There is an active user and developer community around Condor. Condor is supported on Linux, Mac and Windows ensuring utility to a broad spectrum of user communities, from scientific computations to large scale statistical analyses. There are personal instances to support individuals migrating or developing their own workflows. The loosely-coupled nature of the resource collections also makes it straight forward to dynamically scale out on popular cloud computing fabrics such as Amazon's EC2 fabric.
Molecular Docking
Molecular docking is a process for discovering an ideal orientation between two molecules, the receptor and the ligand. There are a number of approaches which can be taken to explore how ligand (drug) can bind to a receptor (protein). The approach used in this pilot was a conformational space search using genetic algorithms which evolve the orientation of the molecules to find the most likely orientation for docking to occur, as implemented by the AutoDock application from The Scripps Research Institute.
This virtual screening of protein-drug interactions is computationally intense and can incorporate large databases of chemical compounds. This makes it an ideal candidate for finding as many compute resources as possible to leverage during the screening process. The structure of this workflow using AutoDock analyzes each receptor-ligand pair can independently, making it an ideal candidate for leveraging the loosely couple collection of computers made available through the Condor scheduler.
Molecular docking is the computational part of a much larger workflow that involves discovery of the protein structure via X-ray crystallography. This process is nicely described in this video describing X-ray crystallography at the Institute of Molecular and Cell Biology in Strasbourg, France. Similar facilities at Argonne National Laboratory are used by researchers at UAB's Center for Biophysical Sciences and Engineering to explore the structure of proteins.
Components of Pilot
Condor Testbeds
The pilot leveraged three representative Condor implementations to assess the performance of the molecular docking workflow. The first testbed was a pilot UAB campus Condor pool established as part of the pilot itself. This pool included approximately 40 64bit Linux workstations from labs in the Department of Computer and Information Sciences and 40 32bit Windows desktops from UAB IT Desktop Support. These systems are representative of the type of computers available on campus that typically have long idle periods and which could potentially offer those cycles to compute tasks which need them.

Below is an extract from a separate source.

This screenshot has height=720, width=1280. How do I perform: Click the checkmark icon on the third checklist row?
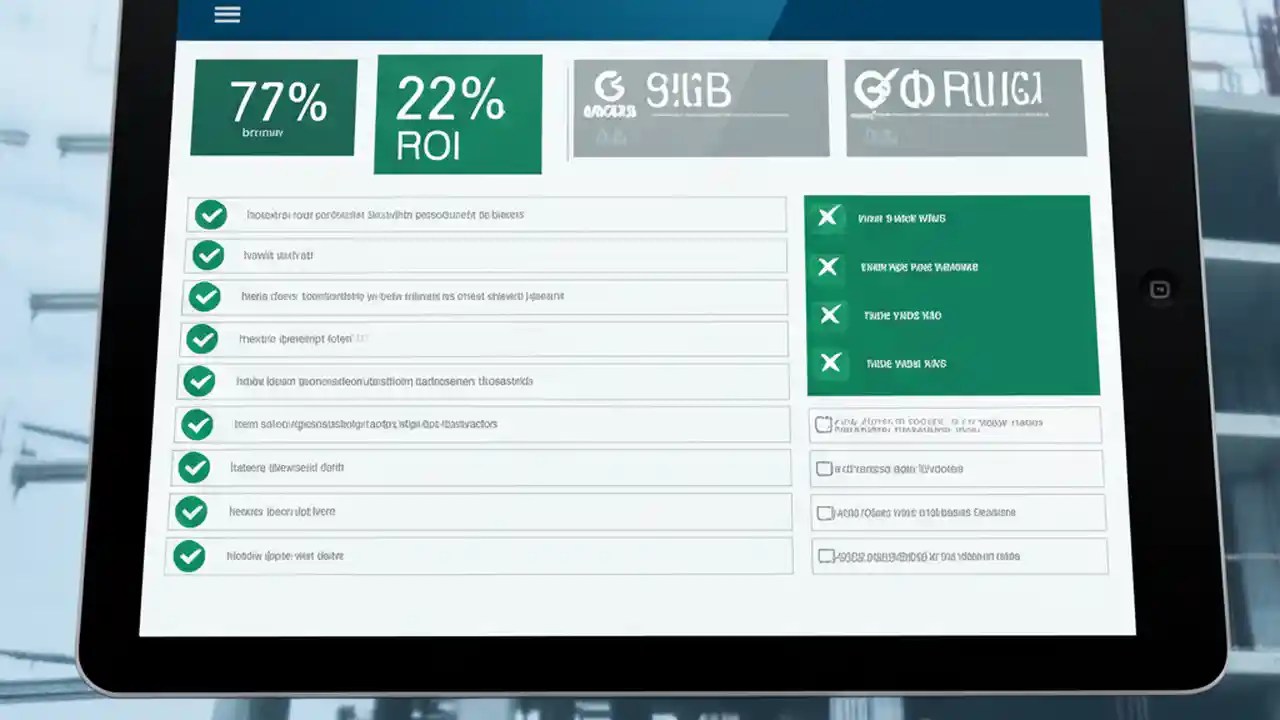tap(205, 296)
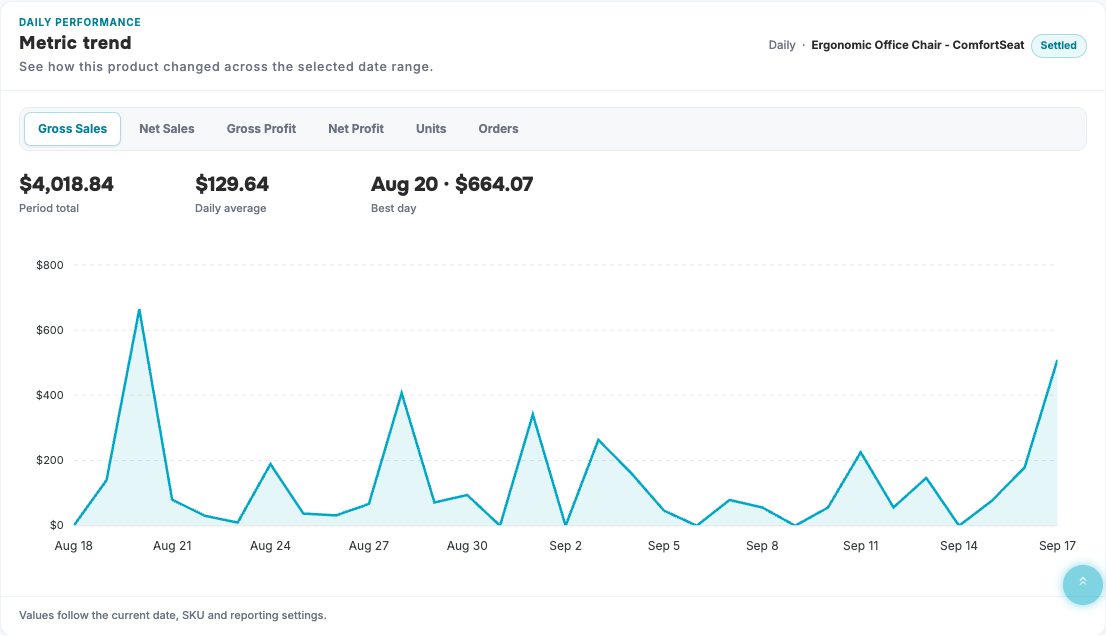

The second testbed was the University of Wisconsin campus Condor pool. This is a production Condor pool that has over 1000 64bit Linux workstations. This pool is operated by the Center for High-Throughput Computing (CHTC) at the University of Wisconsin and is part of the production compute fabric available to researchers at the University of Wisconsin. It was made available to us as part of our pilot through the generous support of CHTC and Dr. Miron Livny.
The third testbed was the dynamically provisioned Condor pool made available by the Engage VO (Virtual Organization) which leverages compute cycles provided by the Open Science Grid (OSG). The Engage VO was established to encourage exploration of OSG by new users. It operates a dynamically provisioned Condor pool using a technology called glidin-WMS to affiliate available compute cycles in OSG with a virtual Condor pool. This is the essence of the on-demand resource allocation of cloud computing. The Engage VO is operated by RENCI (RENaissance Computing Institute) a multi-institutional research resource for North Carolina. Engage VO access and support was provided by John McGee, PI of the grant that established the Engage VO.